Students and faculty of Chillicothe Middle School gathered throughout the city of Chillicothe for their annual CMS Cares Day last Friday. Before leaving the school, the students attended an assembly at 9 a.m. to learn the importance of service learning. Directly following the assembly the students formed teams and spread out to perform service work in the community. Some of the work involved included yard work at homes and schools, volunteering at the animal shelter, cleaning up the Edgewood Cemetery, putting up Christmas lights in Simpson Park and volunteering at the nursing homes.
CMS Cares Day was started more than ten years ago by Nancy Elliott, a former teacher at the middle school. Laurinda Davidson, library aide at CMS, took over the organization of the project when Elliott passed away. This is Davidson's third year in charge of organizing the event, but she said that everyone at CMS is involved.
"The administration feels it's a good thing for students to do," Davidson said. "It's a way to teach service learning to our students and to let them know that we should give back to the community. It's quite a learning experience."
In 2011, the CMS Cares Day service learning project won an award at the state level for service learning. The award, "Inspire by Example Service Learning Award," was given to five projects that year. The students were hosted at the Capital in Jefferson City, Mo., where a meal was provided and the award presented. The school received a plaque which listed the names of the participants. Due to funding cuts, the award is no longer presented, but Davidson said it was a special accomplishment, especially to students, because they were able to leave a lasting impression on the school.

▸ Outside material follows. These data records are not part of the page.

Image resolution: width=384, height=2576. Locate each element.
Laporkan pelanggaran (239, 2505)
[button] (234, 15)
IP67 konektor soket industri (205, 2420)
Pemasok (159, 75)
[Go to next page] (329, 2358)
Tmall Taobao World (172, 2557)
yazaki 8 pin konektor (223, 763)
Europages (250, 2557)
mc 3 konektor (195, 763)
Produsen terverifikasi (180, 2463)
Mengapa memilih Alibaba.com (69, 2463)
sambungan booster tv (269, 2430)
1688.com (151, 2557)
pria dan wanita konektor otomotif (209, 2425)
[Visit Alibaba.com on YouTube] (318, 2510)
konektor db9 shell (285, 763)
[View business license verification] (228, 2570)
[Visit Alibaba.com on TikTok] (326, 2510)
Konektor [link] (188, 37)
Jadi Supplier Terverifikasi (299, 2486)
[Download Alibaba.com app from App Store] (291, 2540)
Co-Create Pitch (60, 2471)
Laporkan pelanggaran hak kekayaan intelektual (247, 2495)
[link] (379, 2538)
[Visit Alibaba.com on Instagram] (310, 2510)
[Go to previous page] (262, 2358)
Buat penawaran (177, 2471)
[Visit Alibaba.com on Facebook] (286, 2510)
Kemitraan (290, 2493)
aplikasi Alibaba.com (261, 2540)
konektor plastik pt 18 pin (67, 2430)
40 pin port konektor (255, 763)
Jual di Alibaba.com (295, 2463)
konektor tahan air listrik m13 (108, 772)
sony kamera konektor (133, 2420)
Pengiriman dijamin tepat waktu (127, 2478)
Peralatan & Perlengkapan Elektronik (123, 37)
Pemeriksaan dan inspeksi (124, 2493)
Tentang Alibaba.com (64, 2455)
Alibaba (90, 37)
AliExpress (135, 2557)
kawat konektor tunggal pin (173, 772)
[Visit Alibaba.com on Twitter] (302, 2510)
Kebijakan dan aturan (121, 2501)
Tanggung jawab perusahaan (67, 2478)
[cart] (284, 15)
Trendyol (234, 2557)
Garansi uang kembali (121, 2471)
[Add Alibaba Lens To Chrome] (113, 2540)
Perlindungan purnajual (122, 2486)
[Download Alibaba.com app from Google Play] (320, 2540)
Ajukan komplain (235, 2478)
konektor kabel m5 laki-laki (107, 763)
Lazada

Davidson said the event has received positive feedback from the community. The students and faculty provide services for anyone that needs help throughout the community, including larger community businesses, public places and even individual residences that may need help with yard work. She said, personally, she likes that the event allows students and faculty to see each other in a setting outside the classroom.
"It gives our students a chance to not only see us in a different light, but it gives us a chance to see them in a different light," Davidson said. "It strengthens the bond between us."
Students Sara Hopper and Maddie Eller were part of the group that strung Christmas lights on trees in Simpson Park in preparation for the annual Festival of Lights. Both said that helping to decorate the park made them feel good.
"It feels good because I'm doing something for my community," Hopper said.
"I know that people enjoy coming out here, especially little kids, to see the lights," Eller said.
Davidson said that CMS Cares Day will continue to be held for years to come.